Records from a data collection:
:::
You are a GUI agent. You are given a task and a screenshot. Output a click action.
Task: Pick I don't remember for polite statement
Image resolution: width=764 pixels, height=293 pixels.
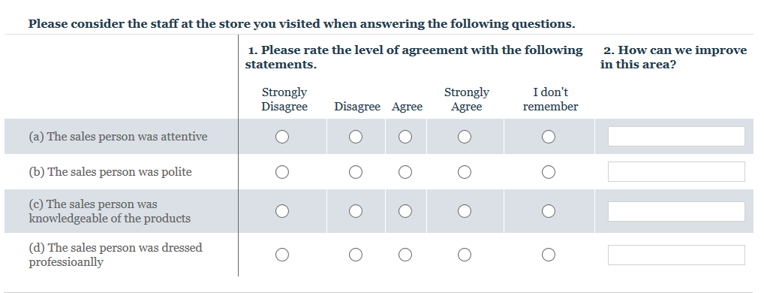click(549, 172)
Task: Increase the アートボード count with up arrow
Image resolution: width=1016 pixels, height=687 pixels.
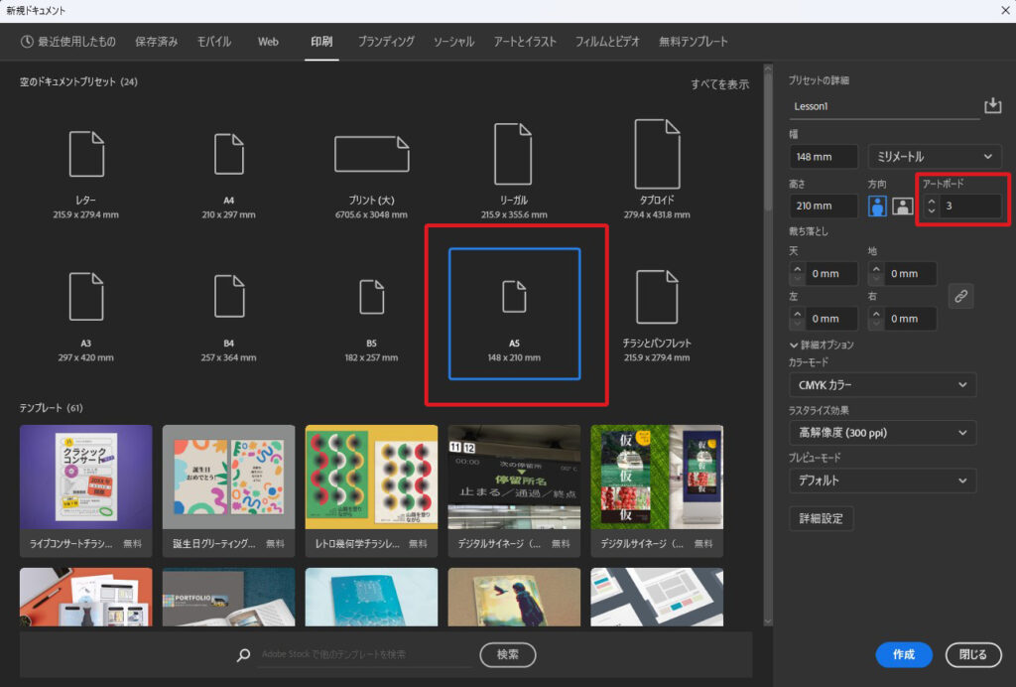Action: click(931, 201)
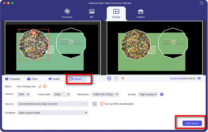Click the three-dot browse button for the save path
Image resolution: width=208 pixels, height=132 pixels.
click(84, 104)
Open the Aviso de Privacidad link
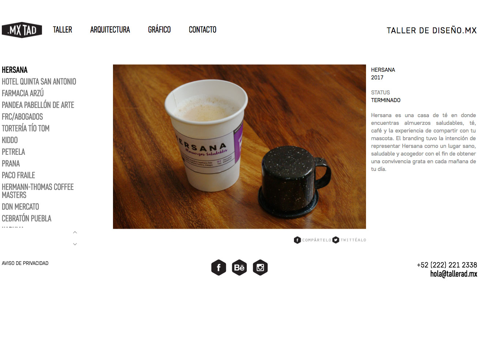 (25, 263)
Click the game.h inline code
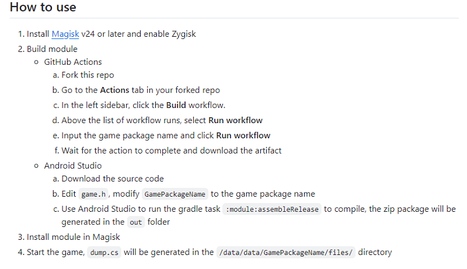The height and width of the screenshot is (269, 467). coord(93,194)
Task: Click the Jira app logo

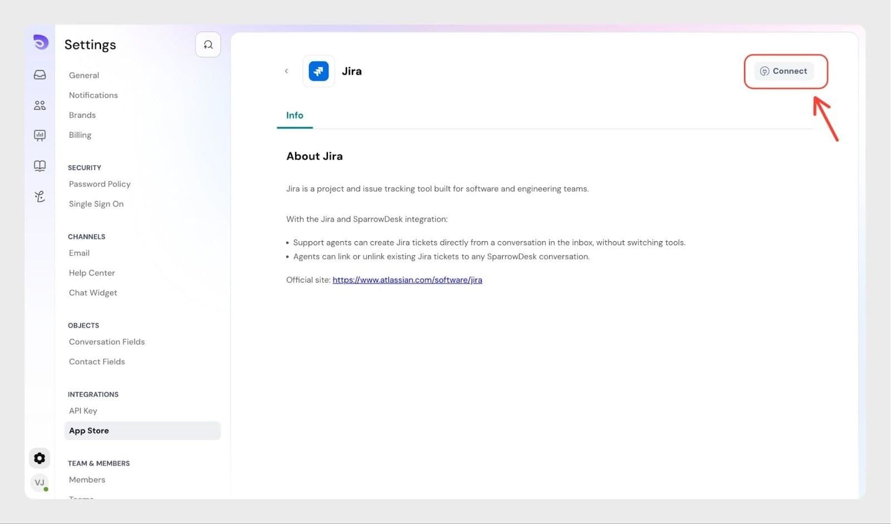Action: point(319,71)
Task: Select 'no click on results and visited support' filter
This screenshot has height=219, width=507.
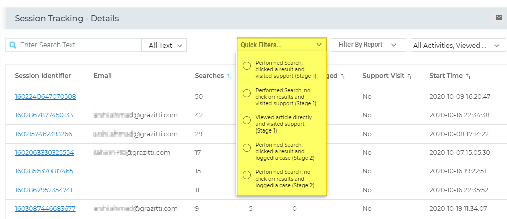Action: [x=247, y=93]
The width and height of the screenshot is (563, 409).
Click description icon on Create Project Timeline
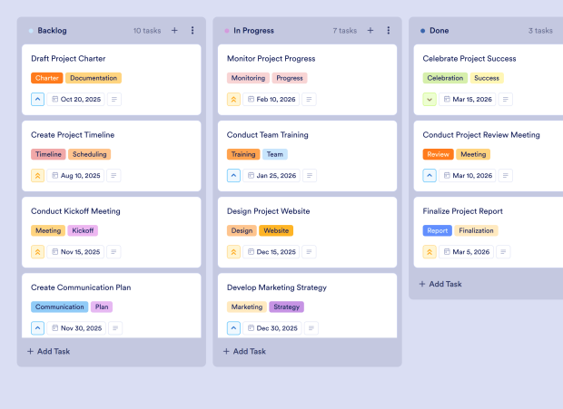[x=114, y=176]
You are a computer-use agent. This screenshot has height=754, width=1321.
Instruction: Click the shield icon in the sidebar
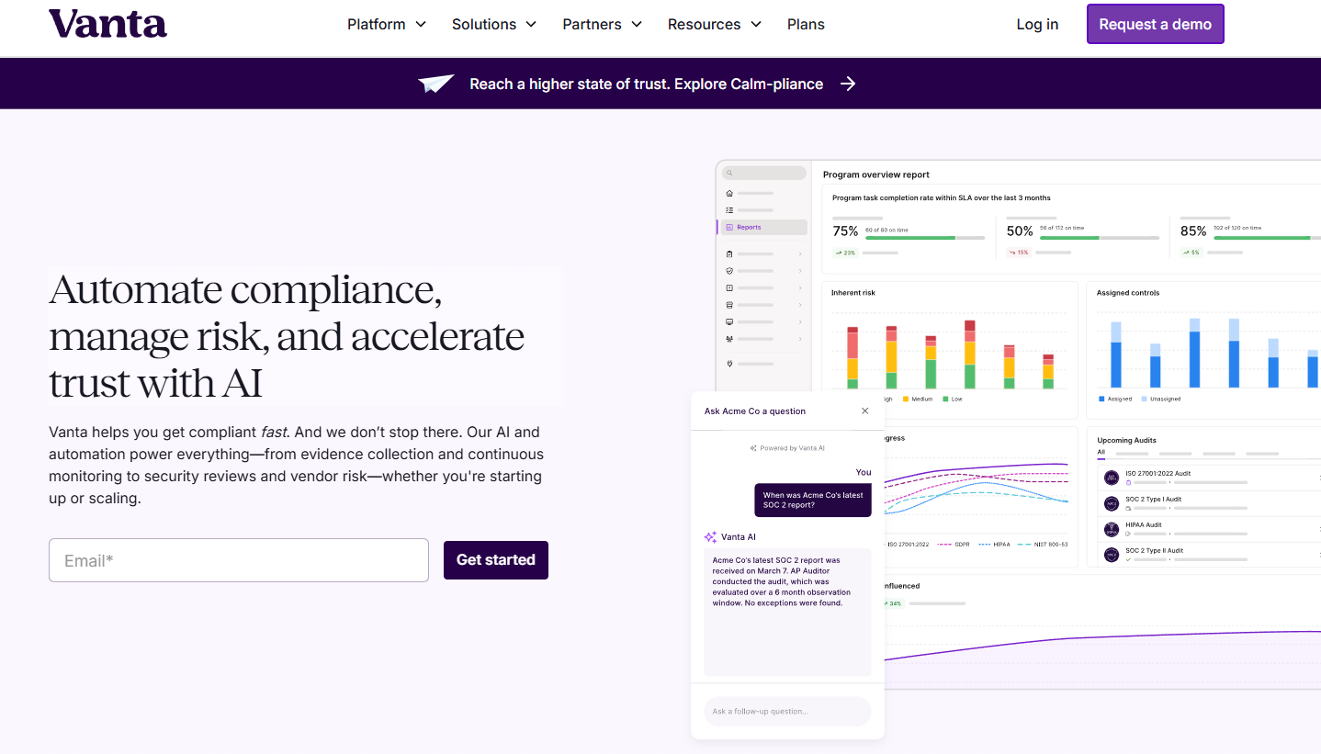(728, 271)
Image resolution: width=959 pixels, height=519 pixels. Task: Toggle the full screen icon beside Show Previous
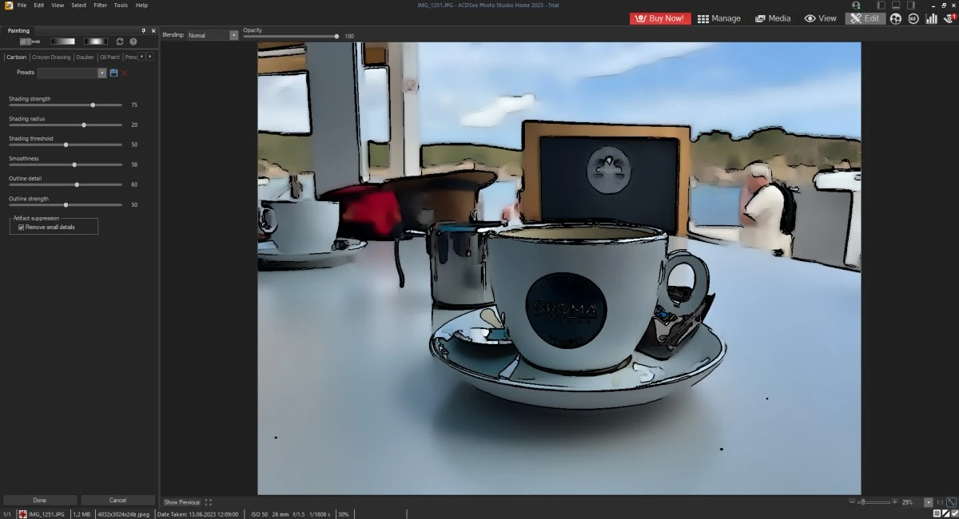208,502
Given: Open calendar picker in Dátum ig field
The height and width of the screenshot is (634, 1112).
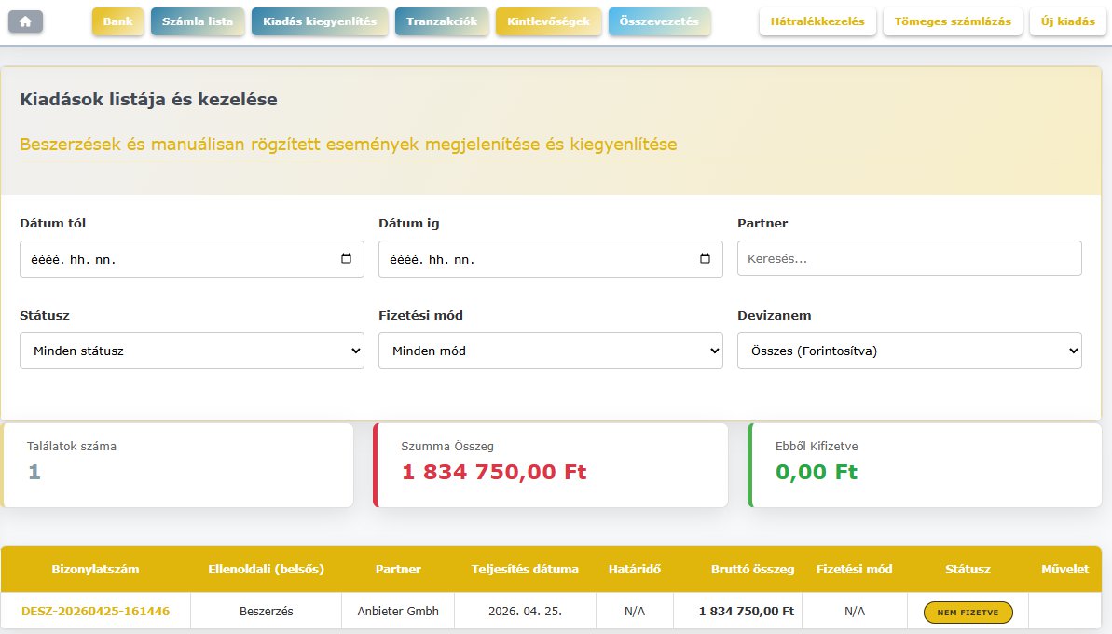Looking at the screenshot, I should [x=705, y=259].
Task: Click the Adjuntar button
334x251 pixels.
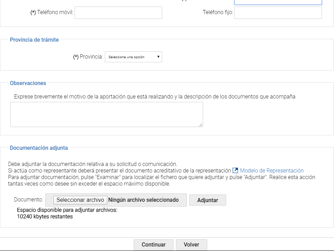Action: (x=208, y=200)
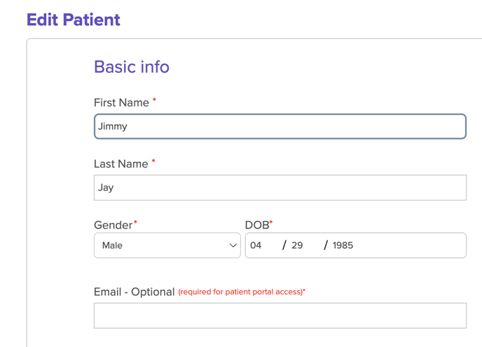Click the red asterisk beside Last Name
Image resolution: width=482 pixels, height=347 pixels.
pos(153,161)
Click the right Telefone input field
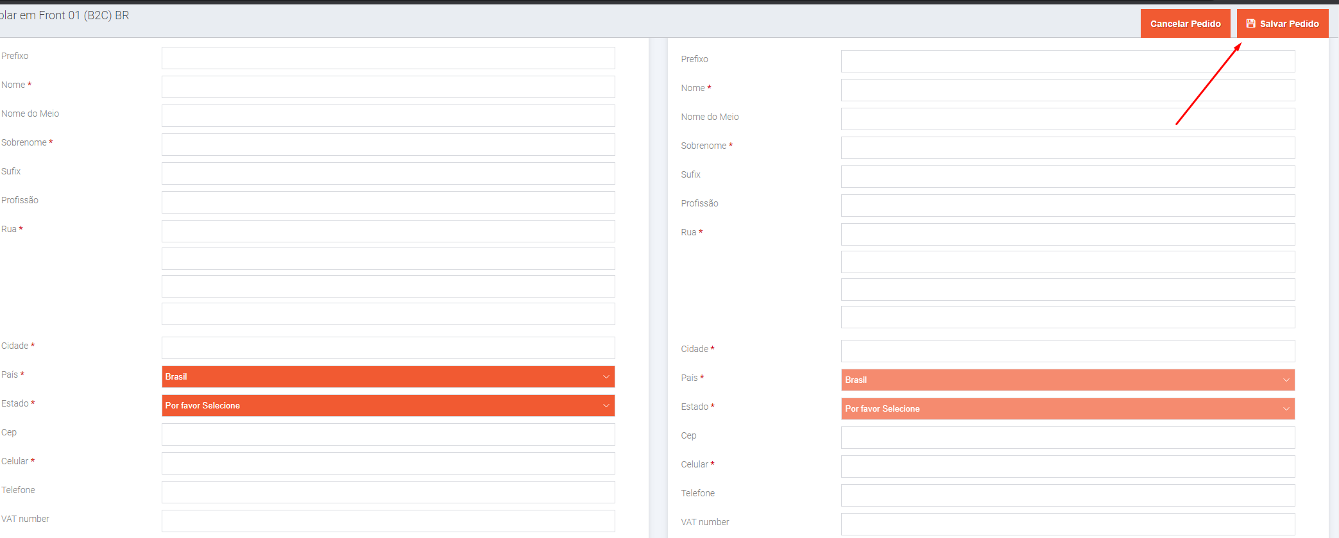 [x=1068, y=496]
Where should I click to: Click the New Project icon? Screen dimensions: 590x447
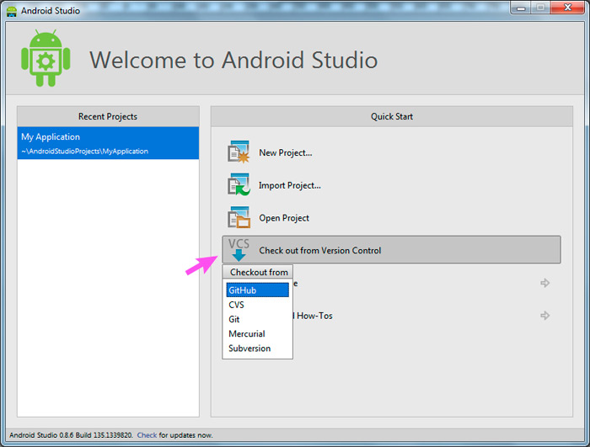[239, 152]
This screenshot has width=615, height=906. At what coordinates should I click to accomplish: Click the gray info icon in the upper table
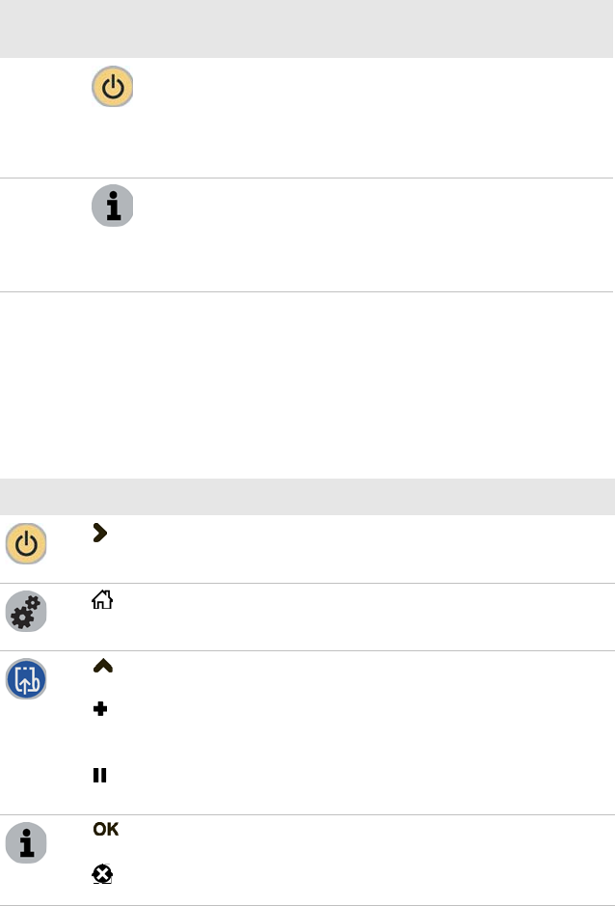[113, 206]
:::
- _AIM OF THE TASK_: Transcribe, word for word, the line holding "Instruction: Click the" and all lines after it in the entries above, ending with the last. Only those lines; no pictures.

- _ANSWER TO THIS TASK_:
Instruction: Click the shield icon in the sidebar
(728, 271)
Image resolution: width=959 pixels, height=519 pixels. Task: Toggle the full screen icon beside Show Previous
208,502
Given: Open calendar picker in Dátum ig field
The height and width of the screenshot is (634, 1112).
Looking at the screenshot, I should [x=705, y=259].
Task: Click the Adjuntar button
334x251 pixels.
Action: (x=208, y=200)
Click the red asterisk beside Last Name
Image resolution: width=482 pixels, height=347 pixels.
pos(153,161)
Click the right Telefone input field
 [x=1068, y=496]
Where should I click to: Click the New Project icon? Screen dimensions: 590x447
[239, 152]
This screenshot has width=615, height=906. At what coordinates should I click to accomplish: Click the gray info icon in the upper table
[113, 206]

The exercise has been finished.